▶ **TASK GOAL**: Rewrite all the records below, replacing every occurrence of "How do I perform" with "How can I perform" and leaving all other text unchanged.

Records
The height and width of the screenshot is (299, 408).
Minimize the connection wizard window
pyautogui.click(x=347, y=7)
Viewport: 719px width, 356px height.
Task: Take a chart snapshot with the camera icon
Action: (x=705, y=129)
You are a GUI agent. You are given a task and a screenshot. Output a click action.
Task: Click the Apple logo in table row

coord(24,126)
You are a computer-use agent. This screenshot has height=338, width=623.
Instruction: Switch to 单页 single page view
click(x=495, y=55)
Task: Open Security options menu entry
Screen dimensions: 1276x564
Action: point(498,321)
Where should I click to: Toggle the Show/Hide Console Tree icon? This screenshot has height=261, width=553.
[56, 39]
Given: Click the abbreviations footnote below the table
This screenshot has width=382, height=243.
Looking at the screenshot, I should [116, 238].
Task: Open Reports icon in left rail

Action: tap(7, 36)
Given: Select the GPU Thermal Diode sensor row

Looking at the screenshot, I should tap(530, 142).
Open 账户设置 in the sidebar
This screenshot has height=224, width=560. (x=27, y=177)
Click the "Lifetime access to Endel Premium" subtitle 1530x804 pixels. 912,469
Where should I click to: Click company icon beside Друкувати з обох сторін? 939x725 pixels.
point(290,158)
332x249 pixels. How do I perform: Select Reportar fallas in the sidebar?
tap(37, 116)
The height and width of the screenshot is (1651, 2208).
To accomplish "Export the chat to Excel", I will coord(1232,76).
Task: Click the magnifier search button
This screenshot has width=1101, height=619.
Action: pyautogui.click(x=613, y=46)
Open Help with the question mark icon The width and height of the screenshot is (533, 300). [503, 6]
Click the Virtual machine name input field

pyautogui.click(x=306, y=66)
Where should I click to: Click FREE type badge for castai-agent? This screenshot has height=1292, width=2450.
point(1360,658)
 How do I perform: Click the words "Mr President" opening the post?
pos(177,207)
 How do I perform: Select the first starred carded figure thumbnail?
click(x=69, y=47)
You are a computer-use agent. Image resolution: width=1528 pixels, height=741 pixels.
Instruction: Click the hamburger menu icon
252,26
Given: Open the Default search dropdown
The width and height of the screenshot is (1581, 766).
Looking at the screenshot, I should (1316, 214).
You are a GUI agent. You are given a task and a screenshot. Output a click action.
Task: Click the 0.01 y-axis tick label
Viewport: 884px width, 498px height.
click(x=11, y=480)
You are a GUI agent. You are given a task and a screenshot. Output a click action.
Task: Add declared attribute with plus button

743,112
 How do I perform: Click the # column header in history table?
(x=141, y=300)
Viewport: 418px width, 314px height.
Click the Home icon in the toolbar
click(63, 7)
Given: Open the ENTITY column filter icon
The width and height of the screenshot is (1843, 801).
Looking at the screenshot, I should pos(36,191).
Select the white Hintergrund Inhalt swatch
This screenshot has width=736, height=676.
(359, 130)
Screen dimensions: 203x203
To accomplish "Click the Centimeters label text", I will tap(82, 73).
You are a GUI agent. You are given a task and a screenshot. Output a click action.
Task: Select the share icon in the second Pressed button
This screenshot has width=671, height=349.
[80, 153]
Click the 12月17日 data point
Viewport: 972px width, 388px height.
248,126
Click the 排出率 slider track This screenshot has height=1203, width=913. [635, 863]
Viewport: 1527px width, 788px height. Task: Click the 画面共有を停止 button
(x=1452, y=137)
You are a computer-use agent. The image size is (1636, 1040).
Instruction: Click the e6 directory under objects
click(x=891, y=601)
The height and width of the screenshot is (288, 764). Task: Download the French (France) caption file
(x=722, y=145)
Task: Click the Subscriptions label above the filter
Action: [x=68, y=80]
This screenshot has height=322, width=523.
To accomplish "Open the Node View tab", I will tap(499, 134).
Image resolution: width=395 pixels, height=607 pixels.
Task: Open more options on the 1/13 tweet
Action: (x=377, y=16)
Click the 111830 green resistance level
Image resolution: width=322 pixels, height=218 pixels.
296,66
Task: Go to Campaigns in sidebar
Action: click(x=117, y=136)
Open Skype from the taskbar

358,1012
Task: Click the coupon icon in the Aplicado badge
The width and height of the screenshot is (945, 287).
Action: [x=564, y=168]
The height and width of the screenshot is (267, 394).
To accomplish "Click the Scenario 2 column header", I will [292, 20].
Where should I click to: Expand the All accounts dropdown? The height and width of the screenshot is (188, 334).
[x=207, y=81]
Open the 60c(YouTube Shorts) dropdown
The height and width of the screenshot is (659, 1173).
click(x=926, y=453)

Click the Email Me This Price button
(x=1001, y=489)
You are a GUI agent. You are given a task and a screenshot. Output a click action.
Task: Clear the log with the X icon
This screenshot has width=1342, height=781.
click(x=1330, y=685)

▶ **SOLUTION TO THIS TASK**:
The height and width of the screenshot is (299, 408).
Minimize the connection wizard window
pyautogui.click(x=347, y=7)
Viewport: 719px width, 356px height.
Task: Take a chart snapshot with the camera icon
Action: (x=705, y=129)
You are a GUI agent. You are given a task and a screenshot. Output a click action.
Task: Click the Apple logo in table row

coord(24,126)
You are a computer-use agent. This screenshot has height=338, width=623.
Instruction: Switch to 单页 single page view
click(x=495, y=55)
Task: Open Security options menu entry
Screen dimensions: 1276x564
Action: point(498,321)
Where should I click to: Toggle the Show/Hide Console Tree icon? This screenshot has height=261, width=553.
[56, 39]
Given: Click the abbreviations footnote below the table
This screenshot has width=382, height=243.
Looking at the screenshot, I should [116, 238].
Task: Open Reports icon in left rail

Action: tap(7, 36)
Given: Select the GPU Thermal Diode sensor row

Looking at the screenshot, I should tap(530, 142).
Open 账户设置 in the sidebar
This screenshot has height=224, width=560. (x=27, y=177)
Click the "Lifetime access to Endel Premium" subtitle 1530x804 pixels. 912,469
Where should I click to: Click company icon beside Друкувати з обох сторін? 939x725 pixels.
point(290,158)
332x249 pixels. How can I perform: Select Reportar fallas in the sidebar?
tap(37, 116)
The height and width of the screenshot is (1651, 2208).
To accomplish "Export the chat to Excel", I will coord(1232,76).
Task: Click the magnifier search button
This screenshot has width=1101, height=619.
Action: pyautogui.click(x=613, y=46)
Open Help with the question mark icon The width and height of the screenshot is (533, 300). [503, 6]
Click the Virtual machine name input field

pyautogui.click(x=306, y=66)
Where should I click to: Click FREE type badge for castai-agent? This screenshot has height=1292, width=2450.
point(1360,658)
 How can I perform: Click the words "Mr President" opening the post?
pos(177,207)
 How can I perform: Select the first starred carded figure thumbnail?
click(x=69, y=47)
You are a computer-use agent. Image resolution: width=1528 pixels, height=741 pixels.
Instruction: Click the hamburger menu icon
252,26
Given: Open the Default search dropdown
The width and height of the screenshot is (1581, 766).
Looking at the screenshot, I should (1316, 214).
You are a GUI agent. You are given a task and a screenshot. Output a click action.
Task: Click the 0.01 y-axis tick label
Viewport: 884px width, 498px height.
click(x=11, y=480)
You are a GUI agent. You are given a task and a screenshot. Output a click action.
Task: Add declared attribute with plus button

743,112
 How can I perform: Click the # column header in history table?
(x=141, y=300)
Viewport: 418px width, 314px height.
Click the Home icon in the toolbar
click(63, 7)
Given: Open the ENTITY column filter icon
The width and height of the screenshot is (1843, 801).
Looking at the screenshot, I should pos(36,191).
Select the white Hintergrund Inhalt swatch
This screenshot has width=736, height=676.
(359, 130)
Screen dimensions: 203x203
To accomplish "Click the Centimeters label text", I will tap(82, 73).
You are a GUI agent. You are given a task and a screenshot. Output a click action.
Task: Select the share icon in the second Pressed button
This screenshot has width=671, height=349.
[80, 153]
Click the 12月17日 data point
Viewport: 972px width, 388px height.
248,126
Click the 排出率 slider track This screenshot has height=1203, width=913. [635, 863]
Viewport: 1527px width, 788px height. Task: Click the 画面共有を停止 button
(x=1452, y=137)
You are a computer-use agent. The image size is (1636, 1040).
Instruction: Click the e6 directory under objects
click(x=891, y=601)
The height and width of the screenshot is (288, 764). Task: Download the French (France) caption file
(x=722, y=145)
Task: Click the Subscriptions label above the filter
Action: [x=68, y=80]
This screenshot has height=322, width=523.
To accomplish "Open the Node View tab", I will tap(499, 134).
Image resolution: width=395 pixels, height=607 pixels.
Task: Open more options on the 1/13 tweet
Action: (x=377, y=16)
Click the 111830 green resistance level
Image resolution: width=322 pixels, height=218 pixels.
296,66
Task: Go to Campaigns in sidebar
Action: click(x=117, y=136)
Open Skype from the taskbar

358,1012
Task: Click the coupon icon in the Aplicado badge
The width and height of the screenshot is (945, 287).
Action: [x=564, y=168]
The height and width of the screenshot is (267, 394).
To accomplish "Click the Scenario 2 column header", I will [292, 20].
Where should I click to: Expand the All accounts dropdown? The height and width of the screenshot is (188, 334).
[x=207, y=81]
Open the 60c(YouTube Shorts) dropdown
The height and width of the screenshot is (659, 1173).
click(x=926, y=453)

Click the Email Me This Price button
(x=1001, y=489)
You are a GUI agent. You are given a task and a screenshot. Output a click action.
Task: Clear the log with the X icon
This screenshot has width=1342, height=781.
click(x=1330, y=685)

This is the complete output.